* _Exercise instructions_
Reproduce the items word for word, from the line containing "332x738 pixels. At" through the last line of the items, with both ends included.

[Stored records]
_ _ _

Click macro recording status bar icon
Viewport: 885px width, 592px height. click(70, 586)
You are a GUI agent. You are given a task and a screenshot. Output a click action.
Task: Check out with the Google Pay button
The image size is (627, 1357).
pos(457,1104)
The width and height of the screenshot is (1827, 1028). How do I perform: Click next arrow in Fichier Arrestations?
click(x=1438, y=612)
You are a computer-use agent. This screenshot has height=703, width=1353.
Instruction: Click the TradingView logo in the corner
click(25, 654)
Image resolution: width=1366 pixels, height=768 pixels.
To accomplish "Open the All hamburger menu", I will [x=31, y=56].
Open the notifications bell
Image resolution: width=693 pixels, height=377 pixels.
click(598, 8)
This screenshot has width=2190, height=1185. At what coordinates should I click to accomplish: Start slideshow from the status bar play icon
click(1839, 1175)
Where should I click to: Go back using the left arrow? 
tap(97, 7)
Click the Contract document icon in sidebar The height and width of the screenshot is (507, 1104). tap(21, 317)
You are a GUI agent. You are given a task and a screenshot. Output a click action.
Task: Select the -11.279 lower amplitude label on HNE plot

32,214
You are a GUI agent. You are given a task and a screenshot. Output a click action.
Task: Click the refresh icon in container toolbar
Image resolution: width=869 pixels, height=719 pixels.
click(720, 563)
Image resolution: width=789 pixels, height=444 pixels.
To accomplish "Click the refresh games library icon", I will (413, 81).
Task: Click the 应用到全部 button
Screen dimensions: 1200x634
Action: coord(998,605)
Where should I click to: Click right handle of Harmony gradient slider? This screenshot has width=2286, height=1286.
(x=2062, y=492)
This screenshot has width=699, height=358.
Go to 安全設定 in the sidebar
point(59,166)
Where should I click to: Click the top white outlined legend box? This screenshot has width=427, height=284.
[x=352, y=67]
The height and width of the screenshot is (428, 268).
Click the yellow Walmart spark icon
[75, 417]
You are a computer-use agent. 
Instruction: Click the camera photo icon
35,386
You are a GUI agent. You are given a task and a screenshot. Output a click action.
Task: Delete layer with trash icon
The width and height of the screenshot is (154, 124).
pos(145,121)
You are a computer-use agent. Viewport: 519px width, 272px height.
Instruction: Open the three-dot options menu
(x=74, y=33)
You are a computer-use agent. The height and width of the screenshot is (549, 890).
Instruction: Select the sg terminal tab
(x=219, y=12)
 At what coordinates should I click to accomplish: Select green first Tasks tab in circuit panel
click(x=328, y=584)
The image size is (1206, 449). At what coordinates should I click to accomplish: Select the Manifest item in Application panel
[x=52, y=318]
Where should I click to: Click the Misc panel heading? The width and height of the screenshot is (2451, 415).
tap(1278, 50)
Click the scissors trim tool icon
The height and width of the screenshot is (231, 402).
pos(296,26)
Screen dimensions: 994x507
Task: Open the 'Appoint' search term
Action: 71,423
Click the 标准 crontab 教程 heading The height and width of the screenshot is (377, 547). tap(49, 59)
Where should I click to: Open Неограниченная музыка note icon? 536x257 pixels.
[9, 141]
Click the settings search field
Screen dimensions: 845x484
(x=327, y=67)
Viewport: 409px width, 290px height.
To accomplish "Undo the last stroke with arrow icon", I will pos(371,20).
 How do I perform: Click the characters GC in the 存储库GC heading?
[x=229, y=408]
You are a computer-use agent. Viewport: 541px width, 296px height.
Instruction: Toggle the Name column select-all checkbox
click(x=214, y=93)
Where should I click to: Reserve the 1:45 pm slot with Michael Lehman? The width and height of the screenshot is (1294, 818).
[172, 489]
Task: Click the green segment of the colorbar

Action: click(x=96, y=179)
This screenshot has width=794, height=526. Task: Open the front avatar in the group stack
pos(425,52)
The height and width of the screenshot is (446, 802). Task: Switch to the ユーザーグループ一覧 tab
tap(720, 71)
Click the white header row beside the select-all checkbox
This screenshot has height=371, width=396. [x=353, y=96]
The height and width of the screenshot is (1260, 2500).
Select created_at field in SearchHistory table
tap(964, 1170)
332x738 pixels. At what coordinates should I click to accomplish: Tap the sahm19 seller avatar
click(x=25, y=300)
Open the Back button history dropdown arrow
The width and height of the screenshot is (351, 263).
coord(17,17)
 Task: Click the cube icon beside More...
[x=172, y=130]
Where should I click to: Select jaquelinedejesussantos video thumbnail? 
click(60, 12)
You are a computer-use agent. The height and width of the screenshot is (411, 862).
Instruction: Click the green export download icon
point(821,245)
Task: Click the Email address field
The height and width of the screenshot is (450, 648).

_ _ _

* _Task response_
332x738 pixels. At what coordinates should I click to accomplish: Tap the sahm19 seller avatar
click(x=25, y=300)
Open the Back button history dropdown arrow
The width and height of the screenshot is (351, 263).
coord(17,17)
 Task: Click the cube icon beside More...
[x=172, y=130]
Where should I click to: Select jaquelinedejesussantos video thumbnail? 
click(60, 12)
You are a computer-use agent. The height and width of the screenshot is (411, 862).
Instruction: Click the green export download icon
point(821,245)
Task: Click the Email address field
The height and width of the screenshot is (450, 648).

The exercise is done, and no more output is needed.